BEGIN LISTED RECORDS

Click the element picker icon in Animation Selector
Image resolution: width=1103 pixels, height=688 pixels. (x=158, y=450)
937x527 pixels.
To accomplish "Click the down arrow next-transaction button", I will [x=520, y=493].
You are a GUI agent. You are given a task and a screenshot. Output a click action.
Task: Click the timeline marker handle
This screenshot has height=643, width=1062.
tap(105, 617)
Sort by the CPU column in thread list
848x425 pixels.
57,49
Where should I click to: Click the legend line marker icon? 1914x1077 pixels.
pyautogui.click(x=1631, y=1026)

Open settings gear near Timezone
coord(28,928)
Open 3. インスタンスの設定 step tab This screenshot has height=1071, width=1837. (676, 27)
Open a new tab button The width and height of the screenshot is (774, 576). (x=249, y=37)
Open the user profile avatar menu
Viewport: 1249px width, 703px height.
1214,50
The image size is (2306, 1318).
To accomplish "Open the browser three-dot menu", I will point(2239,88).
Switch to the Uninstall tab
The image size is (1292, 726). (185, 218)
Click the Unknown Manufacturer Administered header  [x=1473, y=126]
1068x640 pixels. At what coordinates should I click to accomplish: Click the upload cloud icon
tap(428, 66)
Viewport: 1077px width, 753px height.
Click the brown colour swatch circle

END LISTED RECORDS

REQUIREMENT
Exactly the lines from the one with "Open a new tab" through the final line of the entries are to be returned, both ends included.

ANSWER FOR THE TASK
Open a new tab button The width and height of the screenshot is (774, 576). (x=249, y=37)
Open the user profile avatar menu
Viewport: 1249px width, 703px height.
1214,50
The image size is (2306, 1318).
To accomplish "Open the browser three-dot menu", I will point(2239,88).
Switch to the Uninstall tab
The image size is (1292, 726). (185, 218)
Click the Unknown Manufacturer Administered header  [x=1473, y=126]
1068x640 pixels. At what coordinates should I click to accomplish: Click the upload cloud icon
tap(428, 66)
Viewport: 1077px width, 753px height.
Click the brown colour swatch circle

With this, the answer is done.